YOUR GOAL:
Every record below is to be restated word for word.

INFORMATION SHOWN:

▽

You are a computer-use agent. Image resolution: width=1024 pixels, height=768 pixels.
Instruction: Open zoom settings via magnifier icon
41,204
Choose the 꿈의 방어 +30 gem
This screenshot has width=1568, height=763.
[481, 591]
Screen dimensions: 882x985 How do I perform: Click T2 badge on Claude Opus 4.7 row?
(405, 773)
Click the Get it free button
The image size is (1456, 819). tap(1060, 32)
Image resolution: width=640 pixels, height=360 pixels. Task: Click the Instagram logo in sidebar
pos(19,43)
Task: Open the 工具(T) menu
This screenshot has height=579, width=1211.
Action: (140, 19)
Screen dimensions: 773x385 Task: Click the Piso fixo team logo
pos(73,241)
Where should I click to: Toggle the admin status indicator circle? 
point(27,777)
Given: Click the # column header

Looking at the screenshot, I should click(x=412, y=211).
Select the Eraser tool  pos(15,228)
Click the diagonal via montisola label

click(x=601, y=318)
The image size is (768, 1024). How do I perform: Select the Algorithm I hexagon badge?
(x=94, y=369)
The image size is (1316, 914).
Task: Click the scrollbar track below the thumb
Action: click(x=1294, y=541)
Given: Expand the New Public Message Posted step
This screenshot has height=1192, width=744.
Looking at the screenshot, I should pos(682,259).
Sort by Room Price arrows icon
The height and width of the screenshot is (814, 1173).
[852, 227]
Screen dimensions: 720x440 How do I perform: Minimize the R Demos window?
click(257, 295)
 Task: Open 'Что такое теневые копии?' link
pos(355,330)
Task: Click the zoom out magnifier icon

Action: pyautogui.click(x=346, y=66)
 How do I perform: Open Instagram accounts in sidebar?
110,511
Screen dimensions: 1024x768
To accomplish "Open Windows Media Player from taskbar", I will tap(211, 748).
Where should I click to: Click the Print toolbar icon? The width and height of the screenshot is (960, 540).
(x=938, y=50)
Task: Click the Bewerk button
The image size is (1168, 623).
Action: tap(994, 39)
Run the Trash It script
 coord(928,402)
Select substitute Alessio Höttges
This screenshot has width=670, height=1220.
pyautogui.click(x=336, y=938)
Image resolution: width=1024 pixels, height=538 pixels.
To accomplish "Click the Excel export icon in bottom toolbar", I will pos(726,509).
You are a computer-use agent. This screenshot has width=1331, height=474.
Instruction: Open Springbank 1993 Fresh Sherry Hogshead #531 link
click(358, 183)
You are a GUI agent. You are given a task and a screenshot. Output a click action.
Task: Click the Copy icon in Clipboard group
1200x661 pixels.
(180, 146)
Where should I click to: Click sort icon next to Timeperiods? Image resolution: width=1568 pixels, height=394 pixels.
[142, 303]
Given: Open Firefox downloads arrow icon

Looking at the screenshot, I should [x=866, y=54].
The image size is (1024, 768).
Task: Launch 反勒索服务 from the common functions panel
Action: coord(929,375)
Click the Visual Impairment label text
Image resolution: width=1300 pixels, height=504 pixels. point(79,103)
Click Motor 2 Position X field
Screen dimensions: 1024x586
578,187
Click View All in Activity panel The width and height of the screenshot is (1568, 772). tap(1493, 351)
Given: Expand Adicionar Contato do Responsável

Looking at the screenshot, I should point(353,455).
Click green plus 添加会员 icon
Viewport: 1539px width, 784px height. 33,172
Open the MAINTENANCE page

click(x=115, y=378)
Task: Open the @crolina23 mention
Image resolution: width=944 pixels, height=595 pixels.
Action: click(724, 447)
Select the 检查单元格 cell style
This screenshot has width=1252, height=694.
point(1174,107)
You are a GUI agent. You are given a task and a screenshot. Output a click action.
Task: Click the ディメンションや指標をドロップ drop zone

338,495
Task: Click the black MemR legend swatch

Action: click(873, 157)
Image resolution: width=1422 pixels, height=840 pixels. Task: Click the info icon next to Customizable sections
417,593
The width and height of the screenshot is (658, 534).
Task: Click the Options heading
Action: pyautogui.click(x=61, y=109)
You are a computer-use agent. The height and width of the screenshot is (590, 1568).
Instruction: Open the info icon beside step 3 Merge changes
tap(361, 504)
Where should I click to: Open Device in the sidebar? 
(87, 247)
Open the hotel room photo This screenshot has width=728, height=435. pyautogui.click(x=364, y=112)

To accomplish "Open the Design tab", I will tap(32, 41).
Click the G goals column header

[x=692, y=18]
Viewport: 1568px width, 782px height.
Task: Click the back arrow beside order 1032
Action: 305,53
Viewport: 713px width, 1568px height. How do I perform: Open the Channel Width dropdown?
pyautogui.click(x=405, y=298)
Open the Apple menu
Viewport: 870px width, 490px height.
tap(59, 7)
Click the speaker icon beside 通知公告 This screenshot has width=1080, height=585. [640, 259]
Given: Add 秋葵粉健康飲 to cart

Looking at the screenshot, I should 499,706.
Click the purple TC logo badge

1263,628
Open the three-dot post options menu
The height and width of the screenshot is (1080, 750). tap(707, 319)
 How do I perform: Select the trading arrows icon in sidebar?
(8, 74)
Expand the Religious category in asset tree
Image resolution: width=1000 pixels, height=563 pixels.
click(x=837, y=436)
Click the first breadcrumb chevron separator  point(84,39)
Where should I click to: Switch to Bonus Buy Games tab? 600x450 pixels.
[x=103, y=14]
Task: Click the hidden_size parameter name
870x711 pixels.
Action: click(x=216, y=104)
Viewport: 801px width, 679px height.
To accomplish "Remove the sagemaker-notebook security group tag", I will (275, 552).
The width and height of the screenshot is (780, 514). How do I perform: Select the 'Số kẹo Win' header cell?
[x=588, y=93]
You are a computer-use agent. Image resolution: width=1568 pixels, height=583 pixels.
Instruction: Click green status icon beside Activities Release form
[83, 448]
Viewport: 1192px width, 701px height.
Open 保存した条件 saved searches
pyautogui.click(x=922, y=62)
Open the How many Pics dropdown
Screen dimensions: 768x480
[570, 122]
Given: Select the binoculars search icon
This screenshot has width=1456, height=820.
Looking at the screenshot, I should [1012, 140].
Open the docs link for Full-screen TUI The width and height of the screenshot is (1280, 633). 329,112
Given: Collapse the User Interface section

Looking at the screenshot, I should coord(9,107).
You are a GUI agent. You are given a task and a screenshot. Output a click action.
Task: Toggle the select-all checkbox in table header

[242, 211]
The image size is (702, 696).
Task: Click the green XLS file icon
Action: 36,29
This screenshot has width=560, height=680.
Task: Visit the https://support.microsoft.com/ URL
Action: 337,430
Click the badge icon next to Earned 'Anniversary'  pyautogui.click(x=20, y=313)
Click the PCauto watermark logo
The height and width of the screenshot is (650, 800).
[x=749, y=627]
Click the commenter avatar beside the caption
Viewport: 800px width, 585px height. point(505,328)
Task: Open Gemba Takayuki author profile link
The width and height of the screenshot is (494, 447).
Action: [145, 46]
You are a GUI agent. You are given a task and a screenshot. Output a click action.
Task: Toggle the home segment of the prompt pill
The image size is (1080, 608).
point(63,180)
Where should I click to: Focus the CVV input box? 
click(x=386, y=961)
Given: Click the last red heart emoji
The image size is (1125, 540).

△

WORKED SOLUTION:
You are a computer-use agent. Image resolution: width=1024 pixels, height=768 pixels.
Instruction: Open zoom settings via magnifier icon
41,204
Choose the 꿈의 방어 +30 gem
This screenshot has width=1568, height=763.
[481, 591]
Screen dimensions: 882x985 How do I perform: Click T2 badge on Claude Opus 4.7 row?
(405, 773)
Click the Get it free button
The image size is (1456, 819). tap(1060, 32)
Image resolution: width=640 pixels, height=360 pixels. Task: Click the Instagram logo in sidebar
pos(19,43)
Task: Open the 工具(T) menu
This screenshot has height=579, width=1211.
Action: (140, 19)
Screen dimensions: 773x385 Task: Click the Piso fixo team logo
pos(73,241)
Where should I click to: Toggle the admin status indicator circle? 
point(27,777)
Given: Click the # column header

Looking at the screenshot, I should click(x=412, y=211).
Select the Eraser tool  pos(15,228)
Click the diagonal via montisola label

click(x=601, y=318)
The image size is (768, 1024). How do I perform: Select the Algorithm I hexagon badge?
(x=94, y=369)
The image size is (1316, 914).
Task: Click the scrollbar track below the thumb
Action: click(x=1294, y=541)
Given: Expand the New Public Message Posted step
This screenshot has height=1192, width=744.
Looking at the screenshot, I should pos(682,259).
Sort by Room Price arrows icon
The height and width of the screenshot is (814, 1173).
[852, 227]
Screen dimensions: 720x440 How do I perform: Minimize the R Demos window?
click(257, 295)
 Task: Open 'Что такое теневые копии?' link
pos(355,330)
Task: Click the zoom out magnifier icon

Action: pyautogui.click(x=346, y=66)
 How do I perform: Open Instagram accounts in sidebar?
110,511
Screen dimensions: 1024x768
To accomplish "Open Windows Media Player from taskbar", I will tap(211, 748).
Where should I click to: Click the Print toolbar icon? The width and height of the screenshot is (960, 540).
(x=938, y=50)
Task: Click the Bewerk button
The image size is (1168, 623).
Action: tap(994, 39)
Run the Trash It script
 coord(928,402)
Select substitute Alessio Höttges
This screenshot has width=670, height=1220.
pyautogui.click(x=336, y=938)
Image resolution: width=1024 pixels, height=538 pixels.
To accomplish "Click the Excel export icon in bottom toolbar", I will pos(726,509).
You are a computer-use agent. This screenshot has width=1331, height=474.
Instruction: Open Springbank 1993 Fresh Sherry Hogshead #531 link
click(358, 183)
You are a GUI agent. You are given a task and a screenshot. Output a click action.
Task: Click the Copy icon in Clipboard group
1200x661 pixels.
(180, 146)
Where should I click to: Click sort icon next to Timeperiods? Image resolution: width=1568 pixels, height=394 pixels.
[142, 303]
Given: Open Firefox downloads arrow icon

Looking at the screenshot, I should [x=866, y=54].
The image size is (1024, 768).
Task: Launch 反勒索服务 from the common functions panel
Action: coord(929,375)
Click the Visual Impairment label text
Image resolution: width=1300 pixels, height=504 pixels. point(79,103)
Click Motor 2 Position X field
Screen dimensions: 1024x586
578,187
Click View All in Activity panel The width and height of the screenshot is (1568, 772). tap(1493, 351)
Given: Expand Adicionar Contato do Responsável

Looking at the screenshot, I should point(353,455).
Click green plus 添加会员 icon
Viewport: 1539px width, 784px height. 33,172
Open the MAINTENANCE page

click(x=115, y=378)
Task: Open the @crolina23 mention
Image resolution: width=944 pixels, height=595 pixels.
Action: click(724, 447)
Select the 检查单元格 cell style
This screenshot has width=1252, height=694.
point(1174,107)
You are a GUI agent. You are given a task and a screenshot. Output a click action.
Task: Click the ディメンションや指標をドロップ drop zone

338,495
Task: Click the black MemR legend swatch

Action: click(873, 157)
Image resolution: width=1422 pixels, height=840 pixels. Task: Click the info icon next to Customizable sections
417,593
The width and height of the screenshot is (658, 534).
Task: Click the Options heading
Action: pyautogui.click(x=61, y=109)
You are a computer-use agent. The height and width of the screenshot is (590, 1568).
Instruction: Open the info icon beside step 3 Merge changes
tap(361, 504)
Where should I click to: Open Device in the sidebar? 
(87, 247)
Open the hotel room photo This screenshot has width=728, height=435. pyautogui.click(x=364, y=112)

To accomplish "Open the Design tab", I will tap(32, 41).
Click the G goals column header

[x=692, y=18]
Viewport: 1568px width, 782px height.
Task: Click the back arrow beside order 1032
Action: 305,53
Viewport: 713px width, 1568px height. How do I perform: Open the Channel Width dropdown?
pyautogui.click(x=405, y=298)
Open the Apple menu
Viewport: 870px width, 490px height.
tap(59, 7)
Click the speaker icon beside 通知公告 This screenshot has width=1080, height=585. [640, 259]
Given: Add 秋葵粉健康飲 to cart

Looking at the screenshot, I should 499,706.
Click the purple TC logo badge

1263,628
Open the three-dot post options menu
The height and width of the screenshot is (1080, 750). tap(707, 319)
 How do I perform: Select the trading arrows icon in sidebar?
(8, 74)
Expand the Religious category in asset tree
Image resolution: width=1000 pixels, height=563 pixels.
click(x=837, y=436)
Click the first breadcrumb chevron separator  point(84,39)
Where should I click to: Switch to Bonus Buy Games tab? 600x450 pixels.
[x=103, y=14]
Task: Click the hidden_size parameter name
870x711 pixels.
Action: click(x=216, y=104)
Viewport: 801px width, 679px height.
To accomplish "Remove the sagemaker-notebook security group tag", I will (275, 552).
The width and height of the screenshot is (780, 514). How do I perform: Select the 'Số kẹo Win' header cell?
[x=588, y=93]
You are a computer-use agent. Image resolution: width=1568 pixels, height=583 pixels.
Instruction: Click green status icon beside Activities Release form
[83, 448]
Viewport: 1192px width, 701px height.
Open 保存した条件 saved searches
pyautogui.click(x=922, y=62)
Open the How many Pics dropdown
Screen dimensions: 768x480
[570, 122]
Given: Select the binoculars search icon
This screenshot has width=1456, height=820.
Looking at the screenshot, I should [1012, 140].
Open the docs link for Full-screen TUI The width and height of the screenshot is (1280, 633). 329,112
Given: Collapse the User Interface section

Looking at the screenshot, I should coord(9,107).
You are a GUI agent. You are given a task and a screenshot. Output a click action.
Task: Toggle the select-all checkbox in table header

[242, 211]
The image size is (702, 696).
Task: Click the green XLS file icon
Action: 36,29
This screenshot has width=560, height=680.
Task: Visit the https://support.microsoft.com/ URL
Action: 337,430
Click the badge icon next to Earned 'Anniversary'  pyautogui.click(x=20, y=313)
Click the PCauto watermark logo
The height and width of the screenshot is (650, 800).
[x=749, y=627]
Click the commenter avatar beside the caption
Viewport: 800px width, 585px height. point(505,328)
Task: Open Gemba Takayuki author profile link
The width and height of the screenshot is (494, 447).
Action: [145, 46]
You are a GUI agent. You are given a task and a screenshot. Output a click action.
Task: Toggle the home segment of the prompt pill
The image size is (1080, 608).
point(63,180)
Where should I click to: Focus the CVV input box? 
click(x=386, y=961)
Given: Click the last red heart emoji
The image size is (1125, 540).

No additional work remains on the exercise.